Allen credited J. Allison DeFoor II, a former Monroe County judge, sheriff and member of the Bar Board of Governors, for writing a supportive letter to the Governor.

But DeFoor smiled and shrugged and said: “I’m just a Republican historian who was convinced of the righteousness of Calvin Allen’s cause, because of his persistence. This is his party.”

Indeed, as a small crowd gathered in the Governor’s ceremonial office — including Jesse J. McCrary, Florida’s 19th Secretary of State under Gov. Reuben Askew — the mood was festive.

It was an occasion not to miss for Judge Mickle who said he canceled court to attend.

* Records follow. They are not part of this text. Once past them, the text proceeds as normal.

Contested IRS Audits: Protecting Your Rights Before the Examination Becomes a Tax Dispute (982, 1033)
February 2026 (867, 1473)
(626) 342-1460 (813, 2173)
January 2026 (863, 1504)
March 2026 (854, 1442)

“This is just one of those stories that sort of reminds you of Rosewood, outside Gainesville,” Judge Mickle said. “At some point, society says it’s time to right a wrong. I wanted to be here today to see that happen.”

And Chief Judge Payne promised there will be another ceremony in Key West to put Judge Dean’s portrait on prominent display in the Monroe County Courthouse — the first in line of all the other judges on the wall.

“We are the legacy,” Judge Payne said. “We are the long line of judicial officers who have served since that time, and he was there earlier. Judge Dean is a part of our family. And so we’re going to do what we can to bring him back into the family, and give him notoriety and dignity and restore his good name. It’s never too late to do that.”